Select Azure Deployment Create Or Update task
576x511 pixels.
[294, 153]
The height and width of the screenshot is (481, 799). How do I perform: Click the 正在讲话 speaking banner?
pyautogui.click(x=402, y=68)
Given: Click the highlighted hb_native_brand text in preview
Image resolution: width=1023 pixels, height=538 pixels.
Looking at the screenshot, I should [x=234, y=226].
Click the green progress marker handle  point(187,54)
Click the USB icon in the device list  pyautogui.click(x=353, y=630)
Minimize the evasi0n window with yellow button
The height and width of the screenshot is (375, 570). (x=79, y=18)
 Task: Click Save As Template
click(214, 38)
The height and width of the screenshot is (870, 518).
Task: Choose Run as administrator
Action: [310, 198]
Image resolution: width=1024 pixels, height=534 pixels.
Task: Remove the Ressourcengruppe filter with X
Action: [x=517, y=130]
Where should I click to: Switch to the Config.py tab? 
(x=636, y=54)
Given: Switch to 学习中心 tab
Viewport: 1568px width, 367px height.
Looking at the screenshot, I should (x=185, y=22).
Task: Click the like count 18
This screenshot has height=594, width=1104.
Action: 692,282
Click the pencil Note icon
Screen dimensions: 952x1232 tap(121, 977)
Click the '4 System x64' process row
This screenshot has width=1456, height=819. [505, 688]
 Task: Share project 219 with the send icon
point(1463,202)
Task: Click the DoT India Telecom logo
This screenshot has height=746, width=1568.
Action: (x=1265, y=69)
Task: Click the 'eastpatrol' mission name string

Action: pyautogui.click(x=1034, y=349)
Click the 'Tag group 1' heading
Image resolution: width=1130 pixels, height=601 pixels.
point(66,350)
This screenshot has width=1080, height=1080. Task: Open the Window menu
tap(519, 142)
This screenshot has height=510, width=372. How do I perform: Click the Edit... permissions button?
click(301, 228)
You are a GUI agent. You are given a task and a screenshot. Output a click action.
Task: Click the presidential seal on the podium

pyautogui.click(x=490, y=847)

══════════════════════════════

Write every line of the data above as a JSON list of strings, one string per line, leaving out blank lines.

Answer to the task
[
  "Select Azure Deployment Create Or Update task",
  "576x511 pixels.",
  "[294, 153]",
  "The height and width of the screenshot is (481, 799). How do I perform: Click the 正在讲话 speaking banner?",
  "pyautogui.click(x=402, y=68)",
  "Given: Click the highlighted hb_native_brand text in preview",
  "Image resolution: width=1023 pixels, height=538 pixels.",
  "Looking at the screenshot, I should [x=234, y=226].",
  "Click the green progress marker handle  point(187,54)",
  "Click the USB icon in the device list  pyautogui.click(x=353, y=630)",
  "Minimize the evasi0n window with yellow button",
  "The height and width of the screenshot is (375, 570). (x=79, y=18)",
  " Task: Click Save As Template",
  "click(214, 38)",
  "The height and width of the screenshot is (870, 518).",
  "Task: Choose Run as administrator",
  "Action: [310, 198]",
  "Image resolution: width=1024 pixels, height=534 pixels.",
  "Task: Remove the Ressourcengruppe filter with X",
  "Action: [x=517, y=130]",
  "Where should I click to: Switch to the Config.py tab? ",
  "(x=636, y=54)",
  "Given: Switch to 学习中心 tab",
  "Viewport: 1568px width, 367px height.",
  "Looking at the screenshot, I should (x=185, y=22).",
  "Task: Click the like count 18",
  "This screenshot has height=594, width=1104.",
  "Action: 692,282",
  "Click the pencil Note icon",
  "Screen dimensions: 952x1232 tap(121, 977)",
  "Click the '4 System x64' process row",
  "This screenshot has width=1456, height=819. [505, 688]",
  " Task: Share project 219 with the send icon",
  "point(1463,202)",
  "Task: Click the DoT India Telecom logo",
  "This screenshot has height=746, width=1568.",
  "Action: (x=1265, y=69)",
  "Task: Click the 'eastpatrol' mission name string",
  "Action: pyautogui.click(x=1034, y=349)",
  "Click the 'Tag group 1' heading",
  "Image resolution: width=1130 pixels, height=601 pixels.",
  "point(66,350)",
  "This screenshot has width=1080, height=1080. Task: Open the Window menu",
  "tap(519, 142)",
  "This screenshot has height=510, width=372. How do I perform: Click the Edit... permissions button?",
  "click(301, 228)",
  "You are a GUI agent. You are given a task and a screenshot. Output a click action.",
  "Task: Click the presidential seal on the podium",
  "pyautogui.click(x=490, y=847)"
]